- _Exercise instructions_: Your response should be every line from the entries that includes the string "with".

Dataset items
==*==
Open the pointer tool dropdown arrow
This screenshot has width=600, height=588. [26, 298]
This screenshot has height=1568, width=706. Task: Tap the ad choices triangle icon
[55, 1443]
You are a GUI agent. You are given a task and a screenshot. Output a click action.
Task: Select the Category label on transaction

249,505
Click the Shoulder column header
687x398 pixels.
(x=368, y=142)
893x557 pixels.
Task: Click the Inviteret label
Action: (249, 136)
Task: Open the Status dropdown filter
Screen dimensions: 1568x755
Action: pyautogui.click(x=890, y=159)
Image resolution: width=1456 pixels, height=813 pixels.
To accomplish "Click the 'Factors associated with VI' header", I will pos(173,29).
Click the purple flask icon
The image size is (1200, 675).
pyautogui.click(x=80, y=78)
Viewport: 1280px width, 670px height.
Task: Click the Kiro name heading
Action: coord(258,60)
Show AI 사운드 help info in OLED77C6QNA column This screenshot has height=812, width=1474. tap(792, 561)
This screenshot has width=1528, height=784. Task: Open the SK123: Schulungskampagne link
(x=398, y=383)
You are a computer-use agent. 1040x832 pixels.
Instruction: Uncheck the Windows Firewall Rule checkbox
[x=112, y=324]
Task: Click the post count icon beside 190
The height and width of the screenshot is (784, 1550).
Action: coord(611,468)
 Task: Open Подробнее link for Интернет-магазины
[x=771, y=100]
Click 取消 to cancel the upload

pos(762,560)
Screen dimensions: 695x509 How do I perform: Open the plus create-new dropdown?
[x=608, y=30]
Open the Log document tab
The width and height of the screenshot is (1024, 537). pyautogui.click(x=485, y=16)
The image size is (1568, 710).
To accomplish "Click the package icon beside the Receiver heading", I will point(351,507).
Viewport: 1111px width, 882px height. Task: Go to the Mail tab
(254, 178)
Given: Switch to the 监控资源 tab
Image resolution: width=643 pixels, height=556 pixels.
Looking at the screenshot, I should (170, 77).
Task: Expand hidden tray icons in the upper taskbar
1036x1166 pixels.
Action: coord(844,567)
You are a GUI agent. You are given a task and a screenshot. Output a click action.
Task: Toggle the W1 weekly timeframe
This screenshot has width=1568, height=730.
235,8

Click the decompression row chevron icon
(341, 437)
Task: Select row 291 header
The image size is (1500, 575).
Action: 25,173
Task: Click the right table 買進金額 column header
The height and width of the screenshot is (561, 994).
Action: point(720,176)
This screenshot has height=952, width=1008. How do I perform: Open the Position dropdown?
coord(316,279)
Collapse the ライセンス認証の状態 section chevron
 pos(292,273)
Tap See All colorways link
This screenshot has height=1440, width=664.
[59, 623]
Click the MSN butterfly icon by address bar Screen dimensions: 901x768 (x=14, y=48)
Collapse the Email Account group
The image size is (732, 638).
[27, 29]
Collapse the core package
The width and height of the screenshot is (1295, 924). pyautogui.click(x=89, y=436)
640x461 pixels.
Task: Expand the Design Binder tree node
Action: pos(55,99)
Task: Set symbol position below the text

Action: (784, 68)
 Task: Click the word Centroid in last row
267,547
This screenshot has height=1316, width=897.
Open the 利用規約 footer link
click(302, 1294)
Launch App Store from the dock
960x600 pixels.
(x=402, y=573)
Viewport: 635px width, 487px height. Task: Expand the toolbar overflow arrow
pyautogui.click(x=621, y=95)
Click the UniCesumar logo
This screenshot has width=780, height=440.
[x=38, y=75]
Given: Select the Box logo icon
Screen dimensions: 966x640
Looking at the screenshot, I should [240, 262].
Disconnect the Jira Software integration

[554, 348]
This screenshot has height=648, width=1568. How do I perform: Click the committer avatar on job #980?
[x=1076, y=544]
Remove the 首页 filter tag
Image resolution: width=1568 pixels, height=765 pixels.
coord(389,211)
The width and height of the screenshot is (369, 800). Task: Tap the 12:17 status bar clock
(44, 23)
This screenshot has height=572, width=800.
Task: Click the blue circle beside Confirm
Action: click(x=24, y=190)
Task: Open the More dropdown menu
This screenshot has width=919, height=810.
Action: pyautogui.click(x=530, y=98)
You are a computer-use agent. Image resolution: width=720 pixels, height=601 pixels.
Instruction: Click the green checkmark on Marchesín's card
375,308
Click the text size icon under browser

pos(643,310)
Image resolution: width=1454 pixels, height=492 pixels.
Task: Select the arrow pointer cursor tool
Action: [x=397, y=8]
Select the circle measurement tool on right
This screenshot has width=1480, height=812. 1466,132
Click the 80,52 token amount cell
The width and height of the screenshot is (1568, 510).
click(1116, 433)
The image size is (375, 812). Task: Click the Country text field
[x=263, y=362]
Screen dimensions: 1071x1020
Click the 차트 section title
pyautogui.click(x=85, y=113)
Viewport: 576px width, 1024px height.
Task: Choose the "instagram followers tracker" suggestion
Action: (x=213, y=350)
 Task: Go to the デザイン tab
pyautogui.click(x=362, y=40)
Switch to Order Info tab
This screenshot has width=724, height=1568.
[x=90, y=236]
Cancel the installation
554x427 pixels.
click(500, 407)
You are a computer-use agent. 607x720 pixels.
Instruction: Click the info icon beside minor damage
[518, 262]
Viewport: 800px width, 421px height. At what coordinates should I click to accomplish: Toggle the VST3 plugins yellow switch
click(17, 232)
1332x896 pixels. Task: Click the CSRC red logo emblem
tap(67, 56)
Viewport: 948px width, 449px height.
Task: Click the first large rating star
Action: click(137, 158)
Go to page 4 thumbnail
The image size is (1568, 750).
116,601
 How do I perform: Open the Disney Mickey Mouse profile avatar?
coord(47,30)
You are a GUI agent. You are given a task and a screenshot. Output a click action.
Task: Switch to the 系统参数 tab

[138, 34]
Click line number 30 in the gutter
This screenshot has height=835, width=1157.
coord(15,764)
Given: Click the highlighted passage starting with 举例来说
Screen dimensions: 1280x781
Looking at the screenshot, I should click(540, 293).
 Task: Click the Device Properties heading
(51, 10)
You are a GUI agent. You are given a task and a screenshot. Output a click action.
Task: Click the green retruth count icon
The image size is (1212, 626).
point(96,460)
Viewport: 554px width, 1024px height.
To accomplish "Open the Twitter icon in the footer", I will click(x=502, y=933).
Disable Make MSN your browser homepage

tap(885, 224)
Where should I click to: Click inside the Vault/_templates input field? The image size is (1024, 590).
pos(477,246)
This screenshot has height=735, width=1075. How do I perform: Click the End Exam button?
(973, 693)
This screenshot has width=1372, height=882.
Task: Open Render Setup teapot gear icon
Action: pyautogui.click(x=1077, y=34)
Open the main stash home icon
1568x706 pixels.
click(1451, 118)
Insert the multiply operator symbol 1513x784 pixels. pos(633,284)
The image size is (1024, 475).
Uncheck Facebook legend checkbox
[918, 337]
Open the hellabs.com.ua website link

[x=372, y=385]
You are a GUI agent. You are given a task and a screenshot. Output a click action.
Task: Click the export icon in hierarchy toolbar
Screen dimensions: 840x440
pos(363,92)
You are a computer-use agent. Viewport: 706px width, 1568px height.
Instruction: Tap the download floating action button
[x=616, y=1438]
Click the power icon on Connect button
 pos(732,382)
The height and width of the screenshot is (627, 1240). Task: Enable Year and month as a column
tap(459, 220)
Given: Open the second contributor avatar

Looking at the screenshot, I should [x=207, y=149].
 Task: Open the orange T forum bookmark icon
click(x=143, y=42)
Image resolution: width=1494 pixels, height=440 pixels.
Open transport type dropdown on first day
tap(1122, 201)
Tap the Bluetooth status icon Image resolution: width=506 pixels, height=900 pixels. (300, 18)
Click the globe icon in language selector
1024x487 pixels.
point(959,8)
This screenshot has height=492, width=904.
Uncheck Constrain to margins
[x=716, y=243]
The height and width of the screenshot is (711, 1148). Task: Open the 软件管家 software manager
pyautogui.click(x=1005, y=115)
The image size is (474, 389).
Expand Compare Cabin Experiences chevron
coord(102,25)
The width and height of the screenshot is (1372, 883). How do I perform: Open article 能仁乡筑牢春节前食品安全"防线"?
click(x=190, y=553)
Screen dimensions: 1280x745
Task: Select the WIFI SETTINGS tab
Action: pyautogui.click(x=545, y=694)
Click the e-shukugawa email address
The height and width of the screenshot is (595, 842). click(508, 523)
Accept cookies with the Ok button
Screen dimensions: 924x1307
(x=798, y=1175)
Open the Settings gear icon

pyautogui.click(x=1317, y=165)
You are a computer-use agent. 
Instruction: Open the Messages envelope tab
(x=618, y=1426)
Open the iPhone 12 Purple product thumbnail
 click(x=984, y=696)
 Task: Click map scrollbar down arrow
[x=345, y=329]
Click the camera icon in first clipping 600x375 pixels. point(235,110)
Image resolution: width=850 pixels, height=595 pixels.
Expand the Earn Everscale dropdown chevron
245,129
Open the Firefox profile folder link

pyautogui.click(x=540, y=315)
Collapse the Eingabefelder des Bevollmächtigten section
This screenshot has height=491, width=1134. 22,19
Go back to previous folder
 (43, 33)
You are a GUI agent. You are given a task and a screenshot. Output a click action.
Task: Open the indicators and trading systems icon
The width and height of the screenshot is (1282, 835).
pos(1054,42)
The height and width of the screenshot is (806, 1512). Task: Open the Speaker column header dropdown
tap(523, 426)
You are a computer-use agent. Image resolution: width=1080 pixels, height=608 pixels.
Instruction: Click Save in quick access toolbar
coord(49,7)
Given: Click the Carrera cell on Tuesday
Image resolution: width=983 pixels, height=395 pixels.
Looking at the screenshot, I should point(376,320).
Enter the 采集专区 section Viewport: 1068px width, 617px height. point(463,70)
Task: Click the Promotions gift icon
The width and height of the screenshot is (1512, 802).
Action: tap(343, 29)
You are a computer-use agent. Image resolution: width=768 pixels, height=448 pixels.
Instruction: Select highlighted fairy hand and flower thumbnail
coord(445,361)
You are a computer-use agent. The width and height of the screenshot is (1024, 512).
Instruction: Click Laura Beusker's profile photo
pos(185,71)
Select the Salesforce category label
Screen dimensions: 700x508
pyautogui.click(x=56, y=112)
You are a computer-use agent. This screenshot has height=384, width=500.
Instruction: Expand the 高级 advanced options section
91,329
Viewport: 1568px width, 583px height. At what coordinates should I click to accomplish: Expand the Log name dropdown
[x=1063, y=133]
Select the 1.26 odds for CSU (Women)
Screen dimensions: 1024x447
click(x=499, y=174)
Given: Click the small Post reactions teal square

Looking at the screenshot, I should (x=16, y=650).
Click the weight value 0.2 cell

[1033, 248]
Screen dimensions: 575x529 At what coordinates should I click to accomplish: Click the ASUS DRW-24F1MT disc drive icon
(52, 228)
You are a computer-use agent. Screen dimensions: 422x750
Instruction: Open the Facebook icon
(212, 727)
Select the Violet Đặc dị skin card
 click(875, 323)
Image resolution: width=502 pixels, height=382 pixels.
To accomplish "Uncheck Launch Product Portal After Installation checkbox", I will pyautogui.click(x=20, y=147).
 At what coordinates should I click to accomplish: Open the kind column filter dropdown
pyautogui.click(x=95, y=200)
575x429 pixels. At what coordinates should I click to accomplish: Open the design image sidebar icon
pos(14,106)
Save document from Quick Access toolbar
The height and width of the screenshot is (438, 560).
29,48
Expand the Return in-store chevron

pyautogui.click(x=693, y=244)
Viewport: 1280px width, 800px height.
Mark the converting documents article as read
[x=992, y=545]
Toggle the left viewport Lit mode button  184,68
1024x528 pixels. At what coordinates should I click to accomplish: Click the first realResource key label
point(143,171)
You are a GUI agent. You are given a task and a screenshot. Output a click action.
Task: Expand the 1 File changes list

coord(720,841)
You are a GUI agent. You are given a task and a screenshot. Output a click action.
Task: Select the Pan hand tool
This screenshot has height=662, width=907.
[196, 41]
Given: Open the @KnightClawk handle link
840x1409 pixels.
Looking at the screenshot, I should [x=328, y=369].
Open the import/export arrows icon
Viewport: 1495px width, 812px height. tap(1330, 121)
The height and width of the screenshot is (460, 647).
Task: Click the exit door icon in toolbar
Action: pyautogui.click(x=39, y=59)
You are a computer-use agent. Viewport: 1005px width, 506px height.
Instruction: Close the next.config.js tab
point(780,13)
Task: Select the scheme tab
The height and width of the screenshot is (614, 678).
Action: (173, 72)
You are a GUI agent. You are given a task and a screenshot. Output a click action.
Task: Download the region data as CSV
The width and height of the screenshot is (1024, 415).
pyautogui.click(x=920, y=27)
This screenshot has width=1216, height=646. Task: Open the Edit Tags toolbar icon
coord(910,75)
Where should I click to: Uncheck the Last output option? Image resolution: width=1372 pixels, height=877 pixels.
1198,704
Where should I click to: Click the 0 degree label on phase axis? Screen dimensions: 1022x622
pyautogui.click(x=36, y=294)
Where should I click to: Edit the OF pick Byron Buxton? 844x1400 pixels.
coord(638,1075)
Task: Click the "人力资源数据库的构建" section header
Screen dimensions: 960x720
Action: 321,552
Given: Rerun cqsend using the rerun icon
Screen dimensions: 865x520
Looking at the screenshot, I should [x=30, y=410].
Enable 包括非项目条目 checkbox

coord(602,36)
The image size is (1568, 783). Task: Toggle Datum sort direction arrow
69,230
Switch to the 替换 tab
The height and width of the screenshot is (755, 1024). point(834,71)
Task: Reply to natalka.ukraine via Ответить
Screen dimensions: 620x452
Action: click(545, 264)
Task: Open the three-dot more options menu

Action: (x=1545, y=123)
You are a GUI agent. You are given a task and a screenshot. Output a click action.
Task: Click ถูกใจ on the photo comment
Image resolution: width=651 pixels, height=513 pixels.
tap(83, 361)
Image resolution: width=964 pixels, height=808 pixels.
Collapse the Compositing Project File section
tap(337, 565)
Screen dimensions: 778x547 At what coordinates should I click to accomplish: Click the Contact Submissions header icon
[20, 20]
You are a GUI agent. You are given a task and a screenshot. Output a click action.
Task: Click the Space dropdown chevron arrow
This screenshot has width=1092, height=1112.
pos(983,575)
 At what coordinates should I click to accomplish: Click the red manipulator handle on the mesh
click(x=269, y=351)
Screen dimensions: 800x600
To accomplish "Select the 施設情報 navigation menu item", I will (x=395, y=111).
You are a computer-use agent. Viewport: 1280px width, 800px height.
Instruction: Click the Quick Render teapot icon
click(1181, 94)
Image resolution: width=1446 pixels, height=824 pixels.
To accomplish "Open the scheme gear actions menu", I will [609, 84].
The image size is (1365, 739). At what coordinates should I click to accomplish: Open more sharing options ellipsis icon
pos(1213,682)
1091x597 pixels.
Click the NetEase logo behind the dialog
==*==
- _Task result_:
To accomplish "Click the 'Factors associated with VI' header", I will pos(173,29).
Given: Click the highlighted passage starting with 举例来说
Accept cookies with the Ok button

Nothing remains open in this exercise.